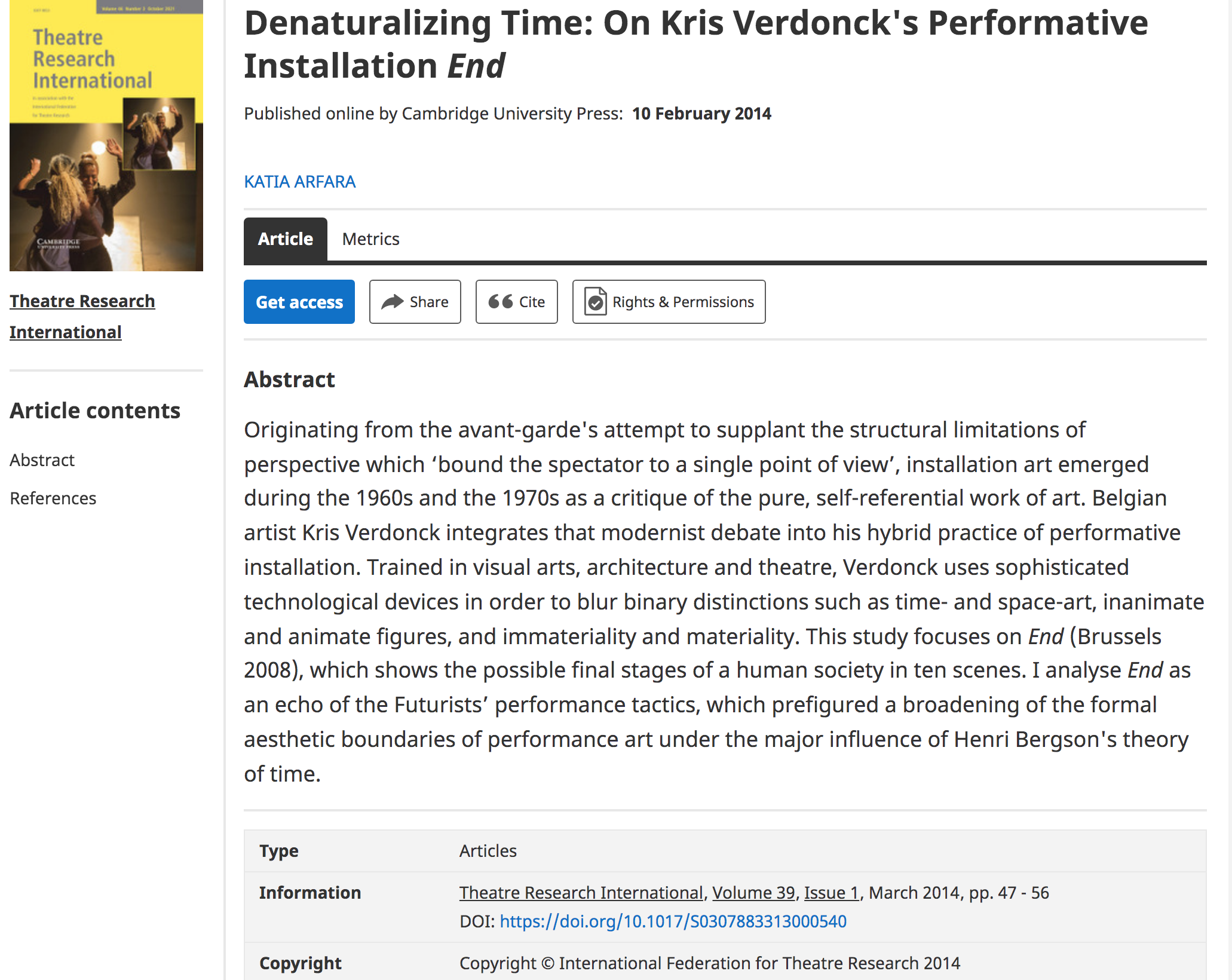Click the Share arrow icon
Viewport: 1232px width, 980px height.
392,302
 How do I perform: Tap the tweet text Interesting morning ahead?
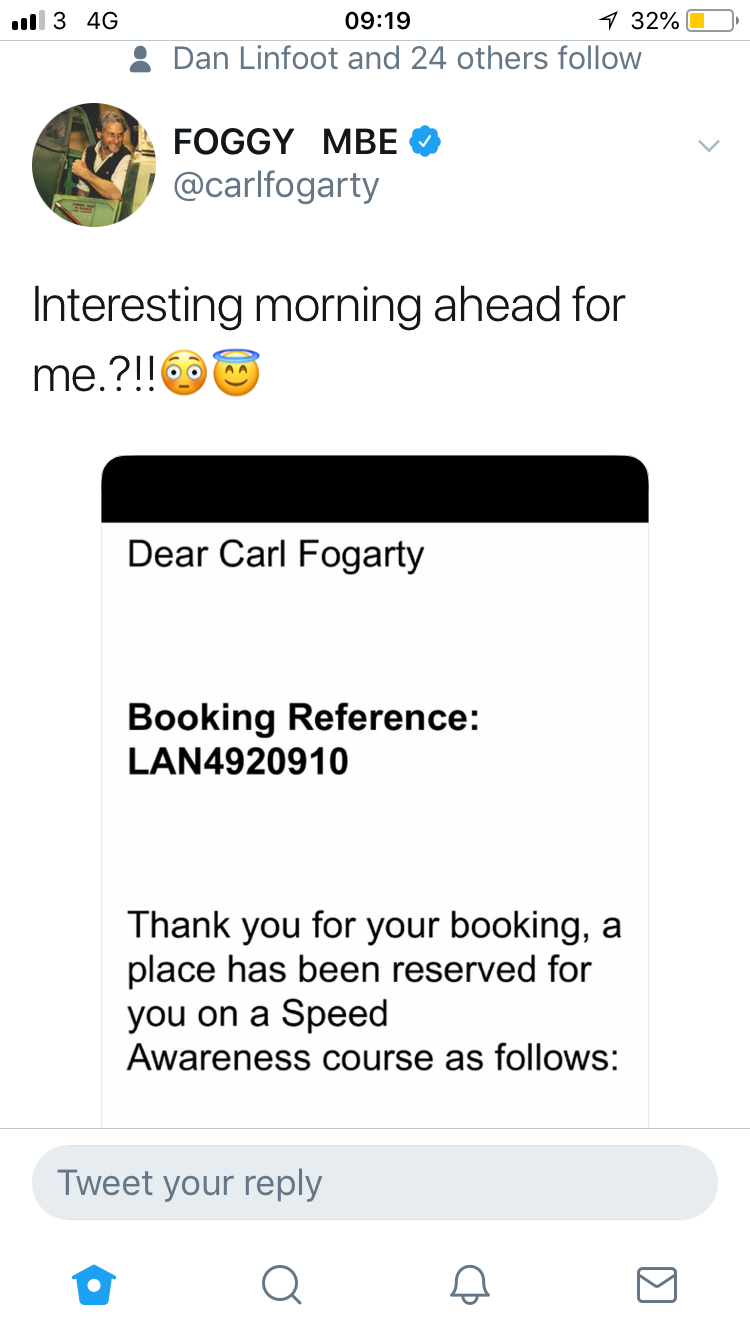(x=329, y=304)
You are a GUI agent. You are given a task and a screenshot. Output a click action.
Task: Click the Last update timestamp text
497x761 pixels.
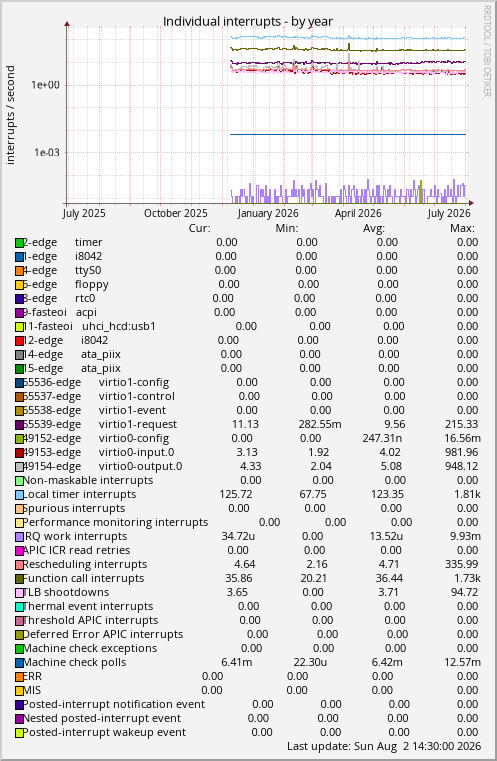[384, 746]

* **ACTIVITY**:
Reproduce word for word the lines from the one containing "How do I perform: Tap" through the end of the data, both ends kept. Drop the pictures.

* **TASK ANSWER**:
 How do I perform: Tap the tweet text Interesting morning ahead?
(x=329, y=304)
You are a GUI agent. You are given a task and a screenshot. Output a click action.
Task: Click the Last update timestamp text
497x761 pixels.
[384, 746]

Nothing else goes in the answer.